Simplified scheme of example environment

6 Discussion and Conclusions

Training on a cyber range enables the participants to gain capabilities, to practice new, established or changed routines, as well as to test and evaluate processes and procedures in a safe and isolated environment. Even if the participant does not need to apply the gained skills in daily business, the hands-on training will raise awareness and increase the preparedness of participants for these situations. Hence, when these situations occur, participants may react more goal-oriented and efficiently and therefore unwanted situations may be quicker resolved.

One big challenge for cyber ranges and ICS testbeds is the virtualization and simulation of the manufacturing environment. As stated in (Holm et al. 2015), only some technologies have been virtualized and only a few are gradually virtualized to testbeds. Hence, it would be helpful if vendors and others consider providing simulation models or virtualized technologies for research purposes. Another challenge is the simulation of the field devices and the physical process itself (Holm et al. 2015). The utilization of certain devices and process depends heavily on the application scenario (and the defined purpose and goals). In each scenario, designers would have to evaluate if the simulation of field devices or the physical process is really required to support the goals of the training.

Another challenge is the measurement and evaluation of (1) the success of training and exercises, (2) the team performance, (3) the individual participant’s performance and (4) the scenario and technology utilized in the cyber range. This is particularly interesting when using different systems and networks in different scenarios. First examples for the evaluation of cyber exercises exist (Schepens et al. 2002). More research needs to adequately assess evaluation measures and procedures for technical training.
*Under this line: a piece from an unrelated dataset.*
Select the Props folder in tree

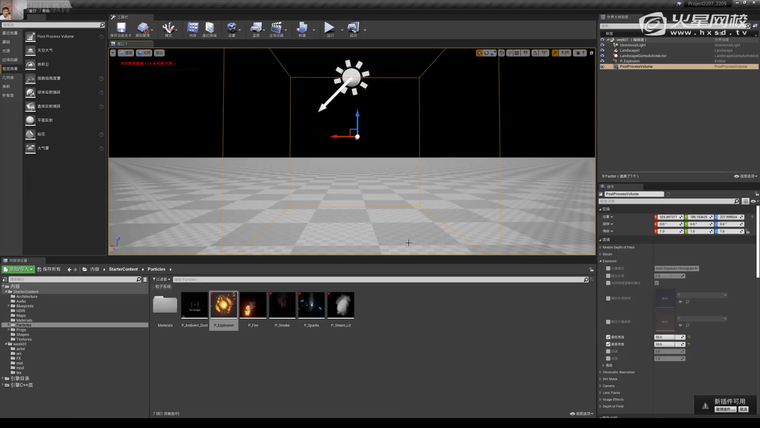[21, 330]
In conclusion, the utilization of cyber ranges as training environments to prepare employees for regular and unexpected challenges of business operations is a well-established platform in the cyber security domain. In this paper, we introduced industrial cyber ranges and the integration of the human-in-the-loop. With this, we emphasize on the individual human operator in (manufacturing) systems and the importance of human-machine interactions. We described an application scenario in the semiconductor industry to highlight how the human is the central point of communication and how many activities are conducted in such a hands-on training. With this dynamic and real-time training, we aim to achieve highly-skilled teams that can manage various situations, handle relevant systems, and cope with potential failures. This contributes to the resilience of organizations. For future work, we will use this concept as a basis for designing and implementing a manufacturing use case in the cyber range. After implementation, we plan to evaluate the use case with practical hands-on sessions.